_WHAT YOU WILL DO_
Print the listing word for word, from the line containing "Describe the element" down to the end of the listing, leaving out the pictures.

EXTRACTED DATA Block Start

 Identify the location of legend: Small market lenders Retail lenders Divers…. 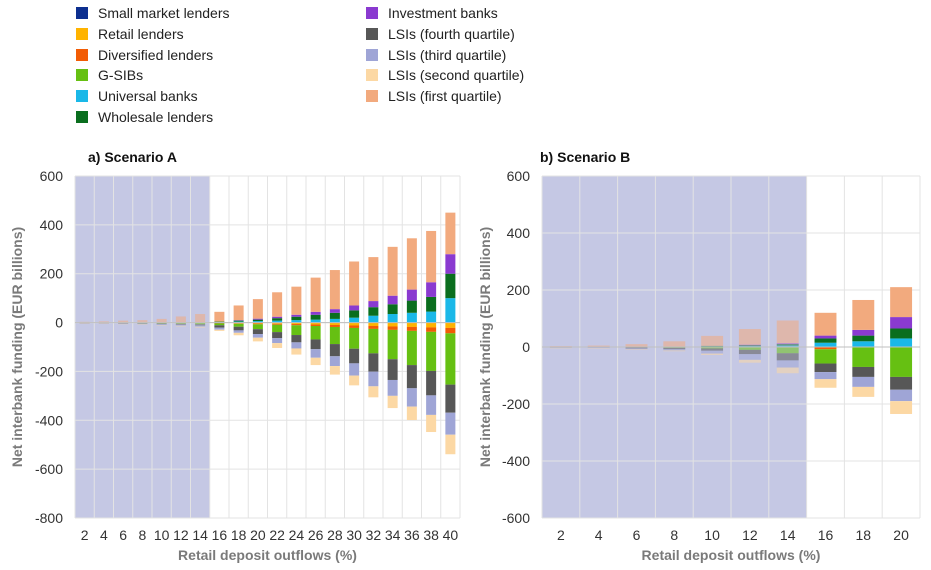
(336, 68).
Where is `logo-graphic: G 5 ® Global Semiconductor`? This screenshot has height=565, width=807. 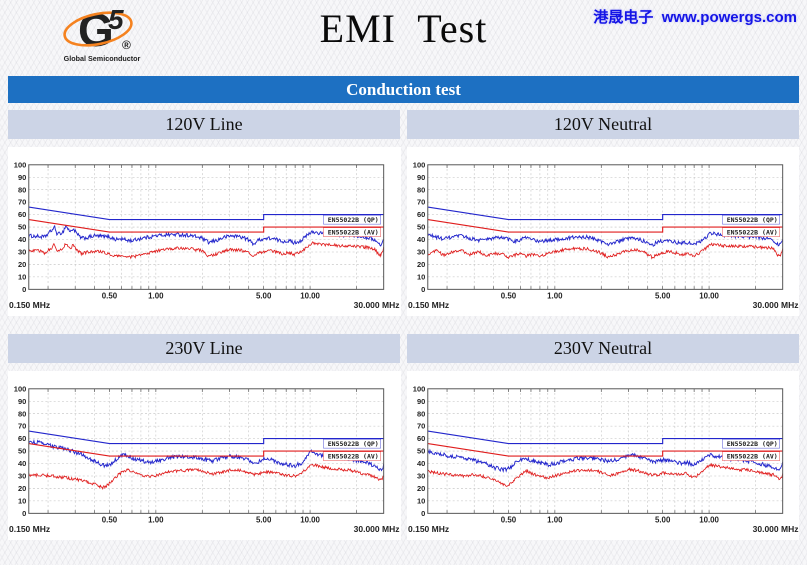 logo-graphic: G 5 ® Global Semiconductor is located at coordinates (102, 34).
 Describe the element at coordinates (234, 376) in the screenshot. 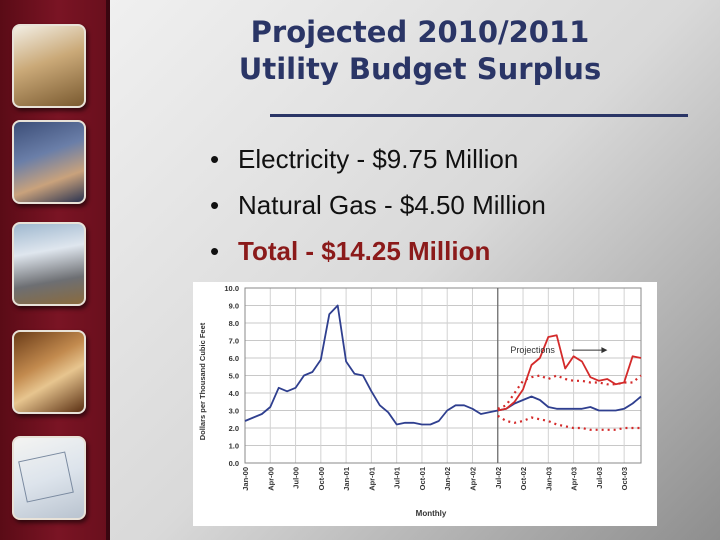

I see `y-tick-label: 5.0` at that location.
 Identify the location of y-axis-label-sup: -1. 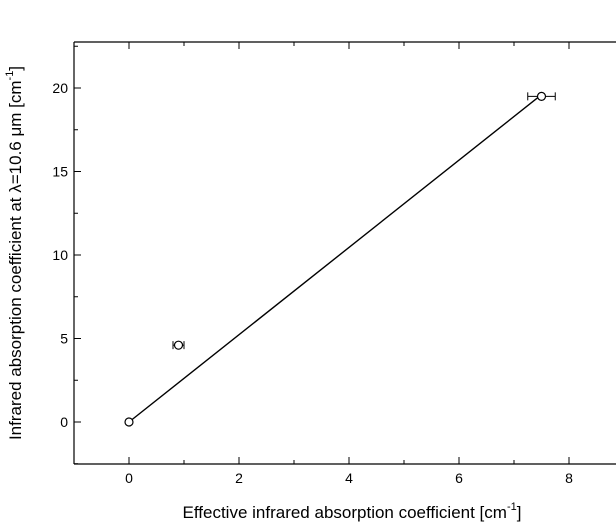
(10, 76).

EXTRACTED DATA Block End

_EXERCISE RESULT_
 Describe the element at coordinates (234, 376) in the screenshot. 

I see `y-tick-label: 5.0` at that location.
 Identify the location of y-axis-label-sup: -1. 
(10, 76).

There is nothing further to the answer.